Please restate the records that follow word for word, omitting any images.

■ ■ ■

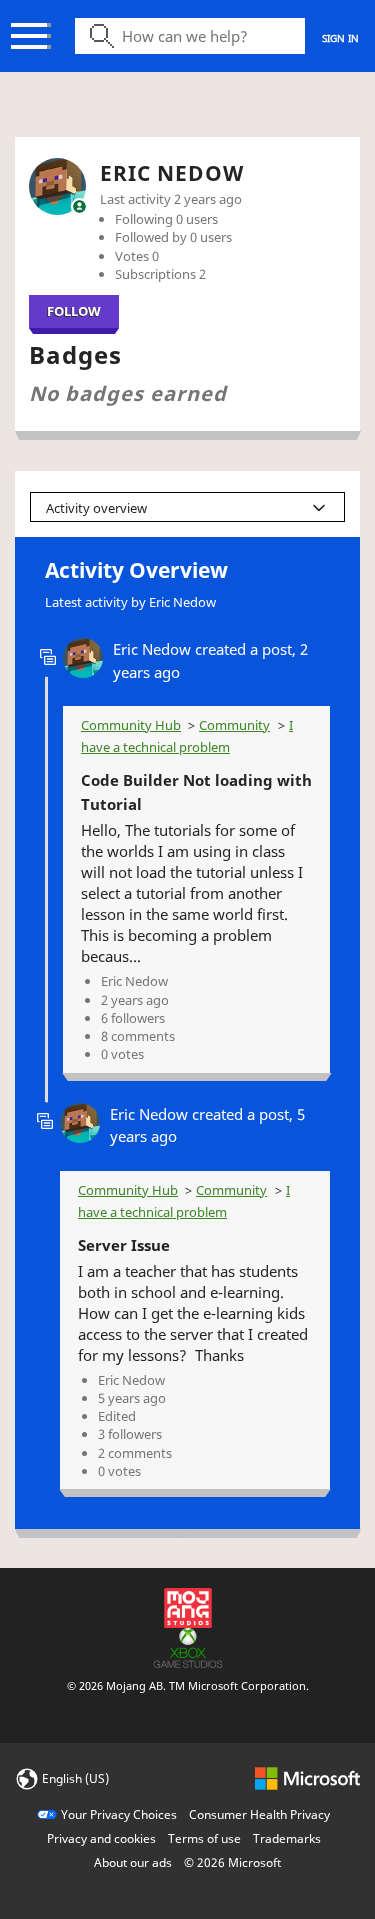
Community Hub (131, 725)
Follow (74, 311)
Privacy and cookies (101, 1838)
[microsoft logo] (307, 1777)
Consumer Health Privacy (259, 1814)
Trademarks (287, 1838)
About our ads (133, 1862)
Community (234, 725)
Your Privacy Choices (119, 1814)
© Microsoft (232, 1862)
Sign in (340, 38)
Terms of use (204, 1838)
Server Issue (124, 1245)
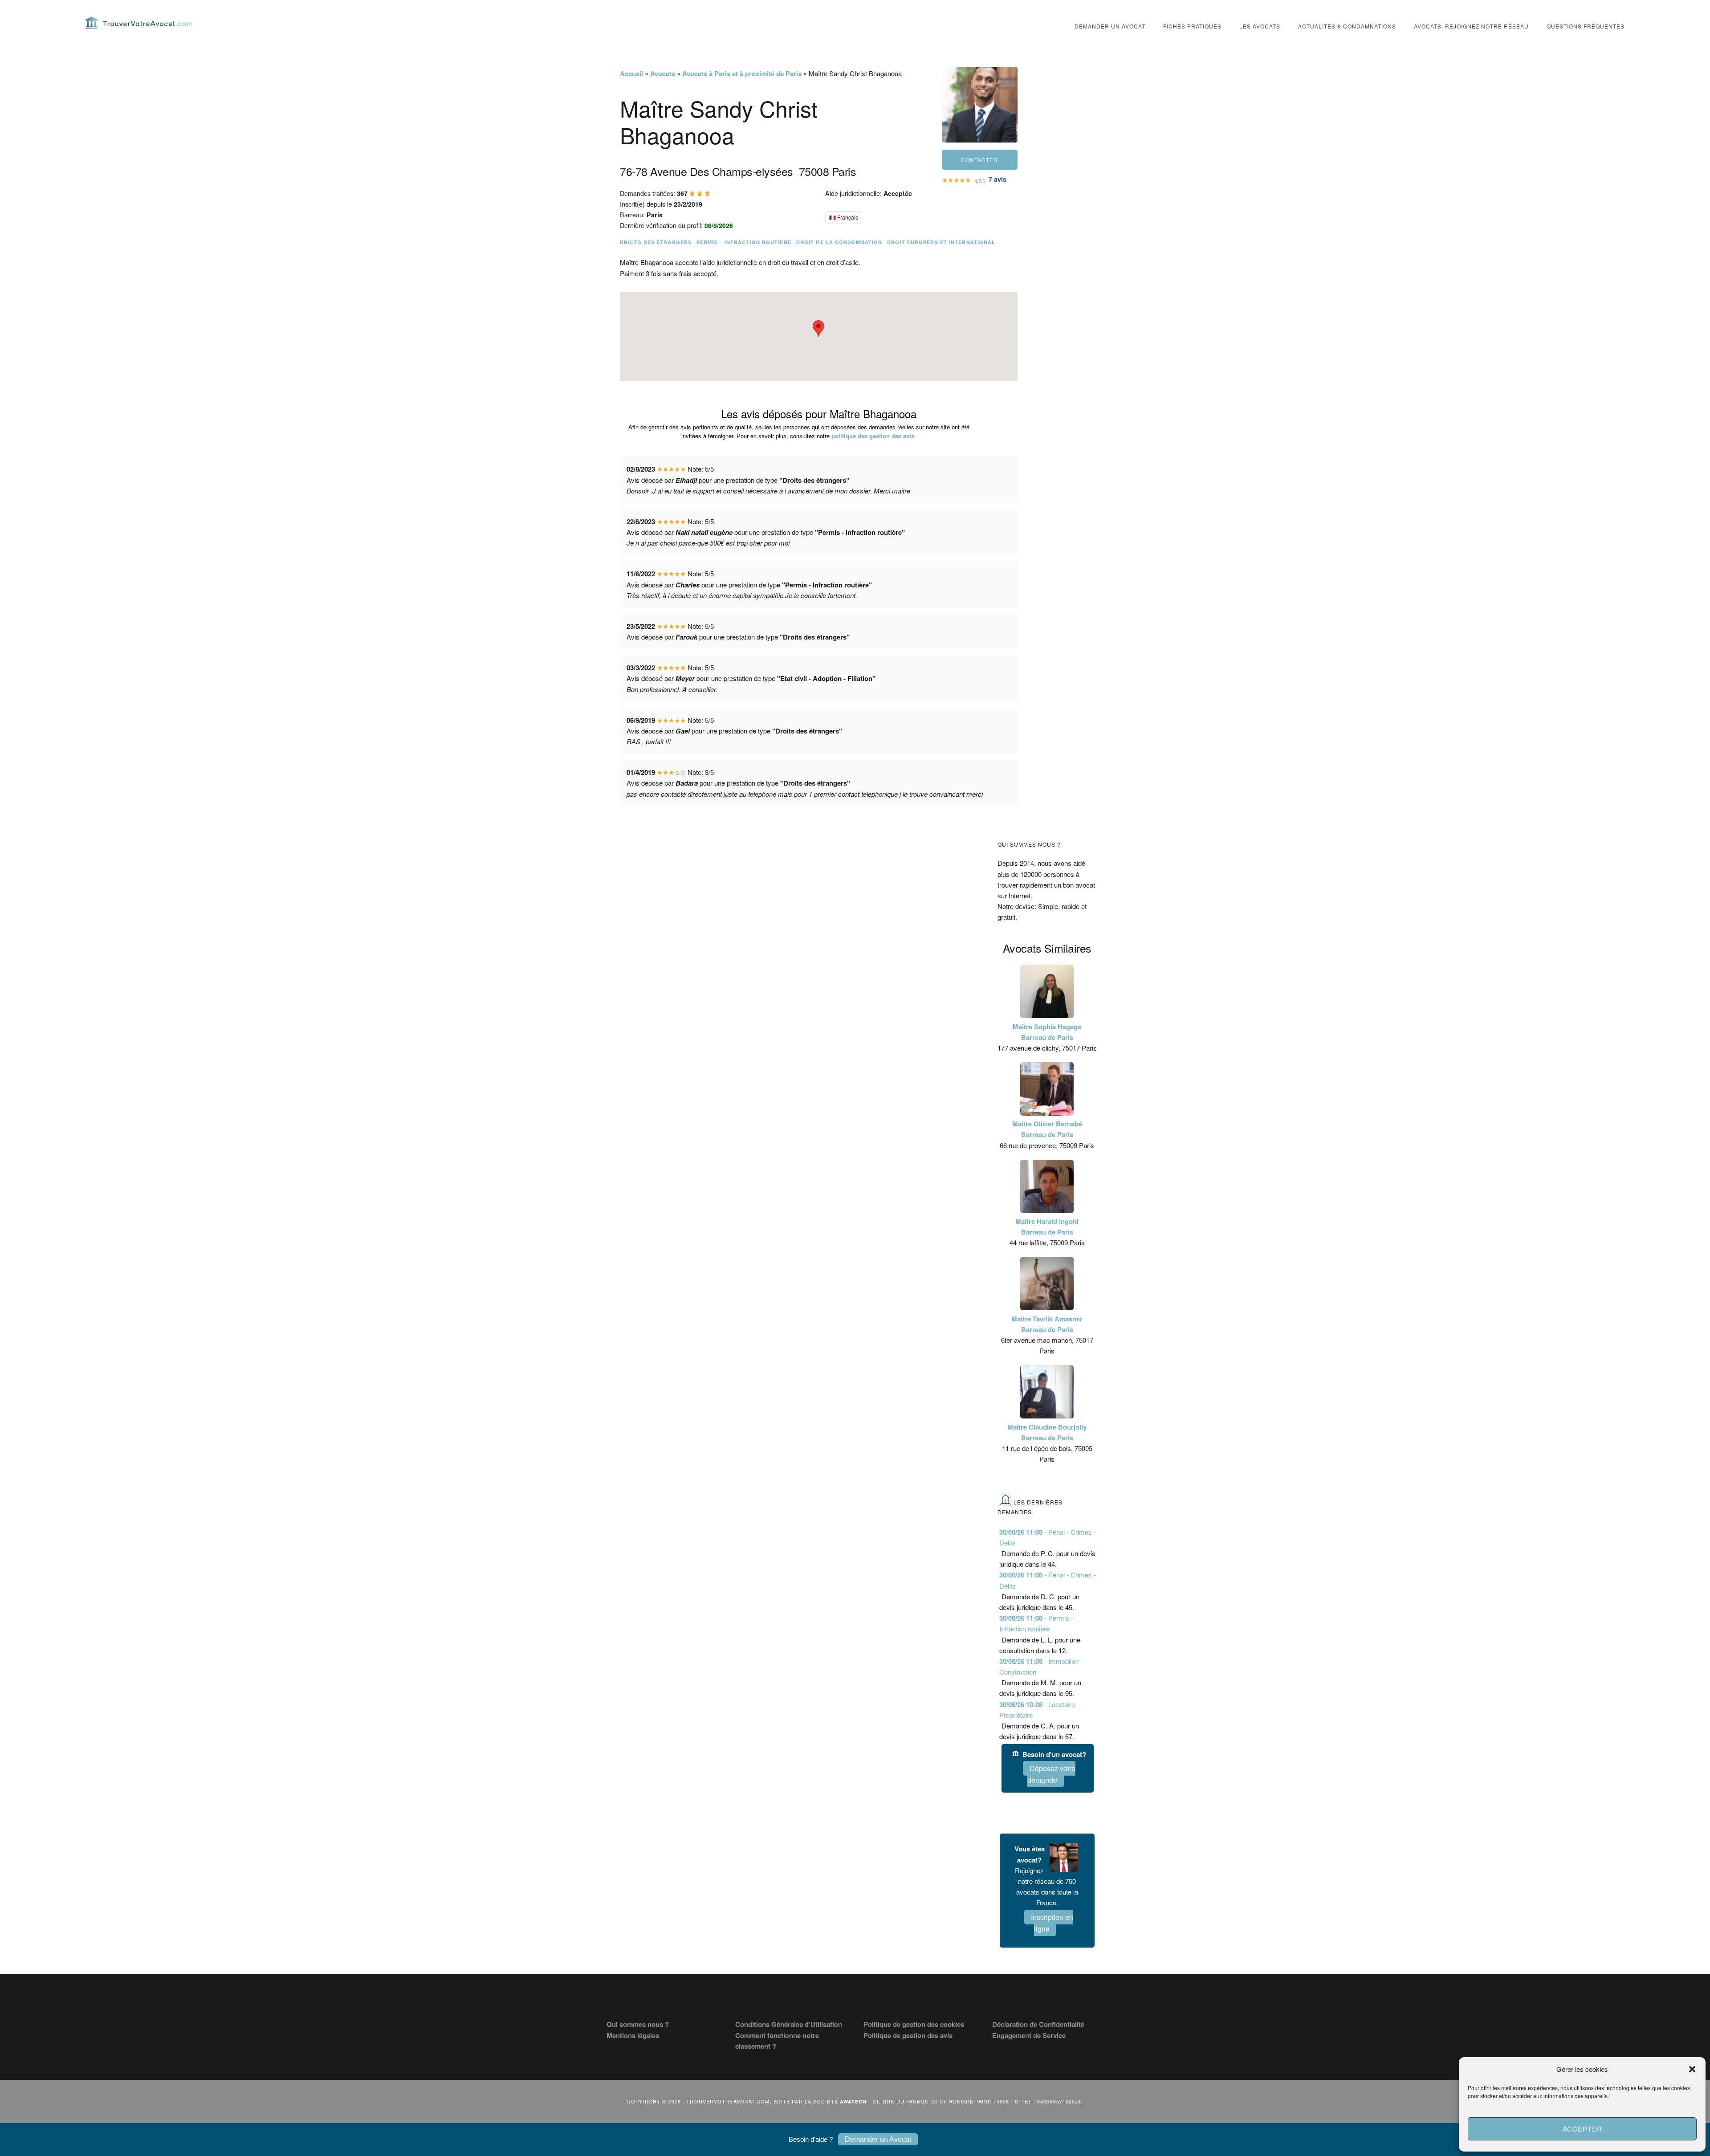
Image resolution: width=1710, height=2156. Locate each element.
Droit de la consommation (839, 242)
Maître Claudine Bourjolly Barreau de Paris (1047, 1432)
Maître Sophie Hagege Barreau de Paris (1047, 1032)
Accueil (631, 73)
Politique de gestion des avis (908, 2035)
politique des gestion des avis (872, 436)
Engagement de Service (1029, 2035)
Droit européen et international (941, 242)
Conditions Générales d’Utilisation (788, 2024)
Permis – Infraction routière (743, 242)
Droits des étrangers (656, 242)
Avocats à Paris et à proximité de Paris (742, 73)
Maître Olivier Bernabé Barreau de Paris (1047, 1129)
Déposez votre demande (1051, 1774)
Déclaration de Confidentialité (1038, 2024)
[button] (1692, 2069)
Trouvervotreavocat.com (139, 22)
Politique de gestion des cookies (913, 2024)
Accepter (1582, 2128)
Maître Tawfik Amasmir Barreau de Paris (1047, 1324)
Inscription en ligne (1052, 1923)
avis (997, 179)
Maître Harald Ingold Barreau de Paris (1047, 1226)
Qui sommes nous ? (638, 2024)
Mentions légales (633, 2035)
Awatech (853, 2101)
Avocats (662, 73)
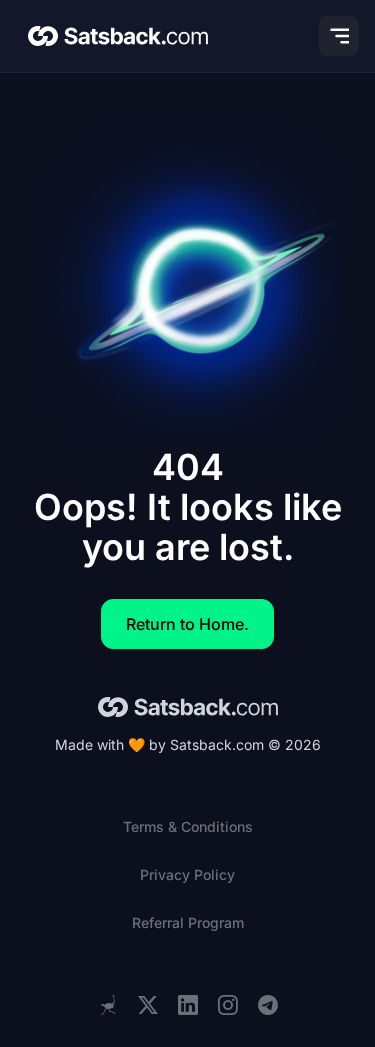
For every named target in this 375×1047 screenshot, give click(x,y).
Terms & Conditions (188, 826)
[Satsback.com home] (118, 36)
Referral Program (188, 922)
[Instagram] (228, 1005)
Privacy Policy (187, 874)
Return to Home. (187, 624)
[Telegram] (268, 1005)
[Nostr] (108, 1005)
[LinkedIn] (188, 1005)
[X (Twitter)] (148, 1005)
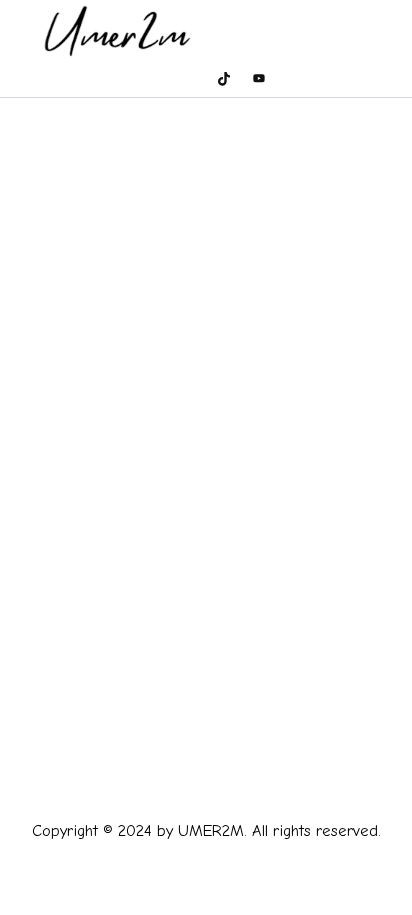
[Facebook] (119, 78)
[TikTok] (224, 78)
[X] (189, 78)
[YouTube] (259, 78)
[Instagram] (154, 78)
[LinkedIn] (294, 78)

■ ■ ■

Solution:
Community Hub (131, 725)
Follow (74, 311)
Privacy and cookies (101, 1838)
[microsoft logo] (307, 1777)
Consumer Health Privacy (259, 1814)
Trademarks (287, 1838)
About our ads (133, 1862)
Community (234, 725)
Your Privacy Choices (119, 1814)
© Microsoft (232, 1862)
Sign in (340, 38)
Terms of use (204, 1838)
Server Issue (124, 1245)
Image resolution: width=1710, height=2156. Locate each element.
Droit de la consommation (839, 242)
Maître Claudine Bourjolly Barreau de Paris (1047, 1432)
Maître Sophie Hagege Barreau de Paris (1047, 1032)
Accueil (631, 73)
Politique de gestion des avis (908, 2035)
politique des gestion des avis (872, 436)
Engagement de Service (1029, 2035)
Droit européen et international (941, 242)
Conditions Générales d’Utilisation (788, 2024)
Permis – Infraction routière (743, 242)
Droits des étrangers (656, 242)
Avocats à Paris et à proximité de Paris (742, 73)
Maître Olivier Bernabé Barreau de Paris (1047, 1129)
Déposez votre demande (1051, 1774)
Déclaration de Confidentialité (1038, 2024)
[button] (1692, 2069)
Trouvervotreavocat.com (139, 22)
Politique de gestion des cookies (913, 2024)
Accepter (1582, 2128)
Maître Tawfik Amasmir Barreau de Paris (1047, 1324)
Inscription en ligne (1052, 1923)
avis (997, 179)
Maître Harald Ingold Barreau de Paris (1047, 1226)
Qui sommes nous ? (638, 2024)
Mentions légales (633, 2035)
Awatech (853, 2101)
Avocats (662, 73)
For every named target in this 375×1047 screenshot, give click(x,y).
Terms & Conditions (188, 826)
[Satsback.com home] (118, 36)
Referral Program (188, 922)
[Instagram] (228, 1005)
Privacy Policy (187, 874)
Return to Home. (187, 624)
[Telegram] (268, 1005)
[Nostr] (108, 1005)
[LinkedIn] (188, 1005)
[X (Twitter)] (148, 1005)
[Facebook] (119, 78)
[TikTok] (224, 78)
[X] (189, 78)
[YouTube] (259, 78)
[Instagram] (154, 78)
[LinkedIn] (294, 78)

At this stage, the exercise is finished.